Texte cité:
═══
Ce qui nous a frappé ? Une vraie volonté de l’Etat algérien de redistribuer, sans attendre, les profits tirés de l’exploitation du pétrole et du gaz. Partout on construit… logements, routes, infrastructures, une Université africaine dont les aménagements peuvent faire rêver… Un réel souci de qualité pour les équipements et bâtiments, respectueux des techniques et de l’esthétique traditionnelle.
Manifeste aussi, ce souci d’ouverture et d’échanges, et là, reconnaissons que les Français, plus que leurs collègues européens demeurent encore bien frileux !!! Bien sûr, après les années noires de la décennie passée, tout ne peut aller aussi vite dans les esprits et il faut composer pour adapter les mentalités à ces immenses changements dans un Sud en pleine transformation.
Nous avons pu constater aussi que « l’après-pétrole » fait déjà partie des préoccupations des dirigeants, conscients que le soleil et les vents représentent ici des énergies renouvelables capitales… Nous avons vite compris que la Gironde, pilote en matière d’Agenda 21, et les autorités nationales et locales algériennes « avions des choses à nous dire » autour d’options communes en matière de développement raisonnable, équitable et durable !

Aider à la sauvegarde des manuscrits du désert

@! : Existe-t-il vraiment une attente au sein des collectivités territoriales algériennes?

P.M. : Oui, sans équivoque. Et cette attente n’est pas « une question d’argent » ; elle est liée à cette volonté d’ouverture économique, certes, mais surtout de demande d’échanges de savoir et d’expériences, de formations professionnelles, de dispositifs d’insertion…. C’est ainsi que le Ministère de la Culture et le Centre National des Manuscrits d’Adrar, créé pour sauvegarder les manuscrits du désert, ont fait appel au Conseil général pour l’accompagner dans ce programme à court et long terme; c’est ainsi que l’Université d’Adrar va envoyer en novembre prochain sept doctorants, en Gironde, dans le cadre d’une convention avec le Conseil Général et l’IUFM, l’Institut de Formation des Maîtres, pour soutenir la maîtrise du français « technique » des étudiants et chercheurs. Et comme nos échanges sont basés sur la réciprocité, une dizaine de professeurs stagiaires de l’IUFM se rendront au printemps 2009 à Adrar. Savoir-faire, encore, avec une demande de l’Ecole des Jeunes malentendants d’Adrar, disposant d’un équipement et de professionnels performants mais qui nous demandent une expertise-conseil en matière d’insertion.
═══
Enregistrements extraits:
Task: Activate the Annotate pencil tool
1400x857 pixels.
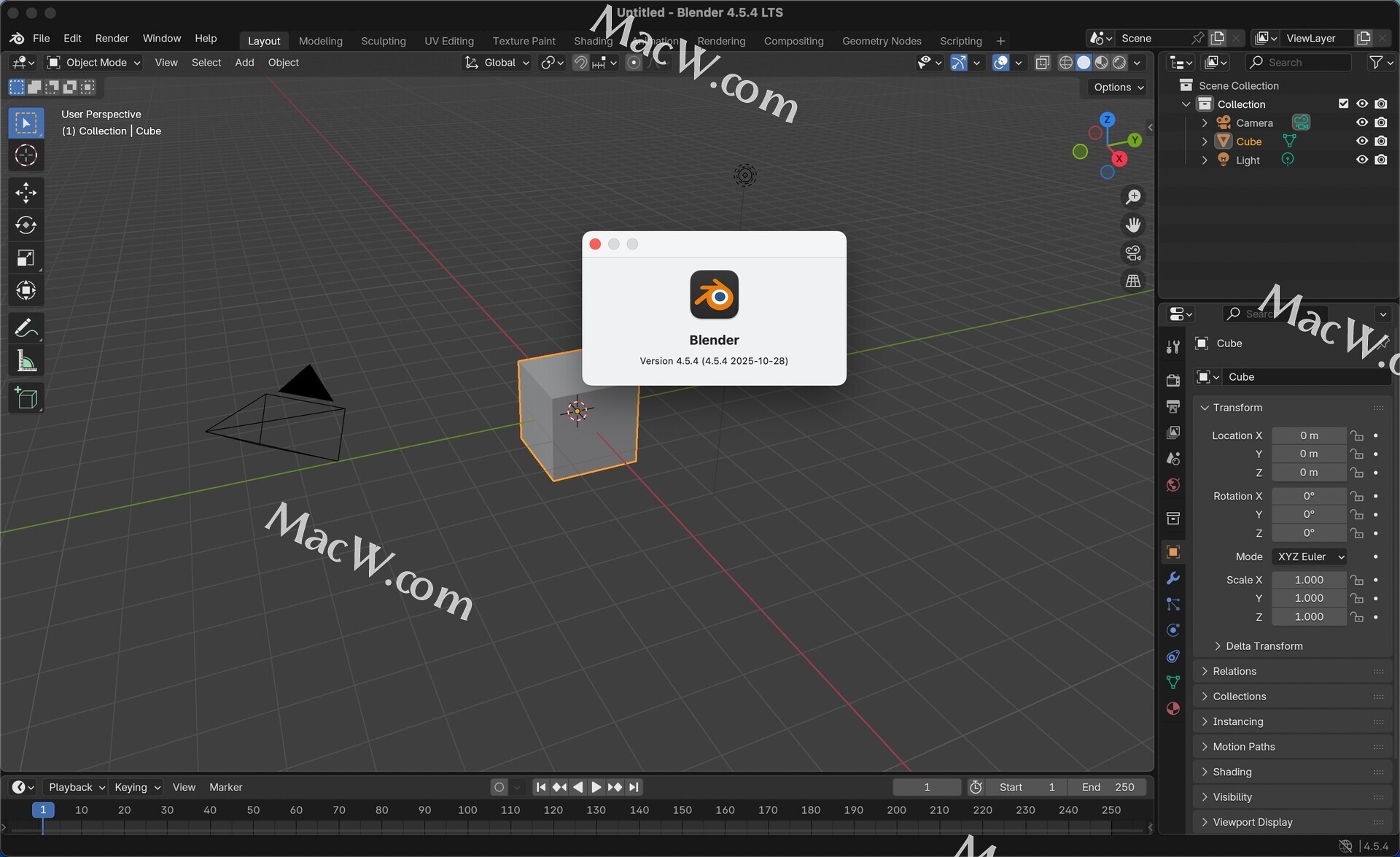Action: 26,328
═══
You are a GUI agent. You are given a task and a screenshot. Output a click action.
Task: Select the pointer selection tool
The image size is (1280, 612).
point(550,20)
═══
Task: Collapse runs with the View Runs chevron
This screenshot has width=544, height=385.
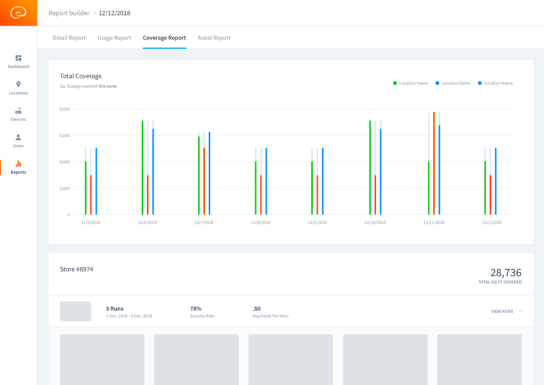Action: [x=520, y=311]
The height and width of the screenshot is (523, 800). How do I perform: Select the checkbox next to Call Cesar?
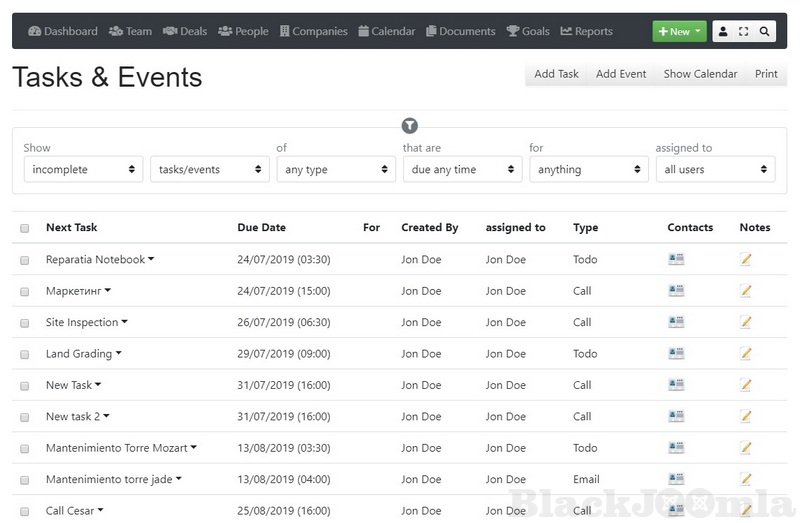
═══
Poursuivez l'entretien sur la coopération entre la Gironde et l'Algérie à la suite de sa dernière phrase. Les enregistrements n'ont aucun lien avec l'entretien sur la coopération entre la Gironde et l'Algérie.

Dans le cadre d’une valorisation touristique raisonnable de leur patrimoine historique naturel, immatériel et humain dans le Touat, à Timimoun ou de le Gourara, les autorités sont curieuses des dispositifs du tourisme de proximité que nous avons mis en place en Gironde. La Route des bastides pourrait bien un jour « se jumeler » avec la route des Ksours…

La délégation du conseil Général de la Gironde dans la région de l'Adrar

La jeunesse d’abord

@! : Quelle place comptez-vous réserver à ce type de coopération et quel intérêt pour un département comme la Gironde?

P.M. : Quel intérêt pour le département de la Gironde ? C’est la première question qui fut posée par la presse algérienne à Adrar au sénateur Bernard Dussaut venu signer au nom du Conseil Général, accompagné du 2ème Vice-Président Jean Touzeau, le protocole d’accord en novembre 2005 !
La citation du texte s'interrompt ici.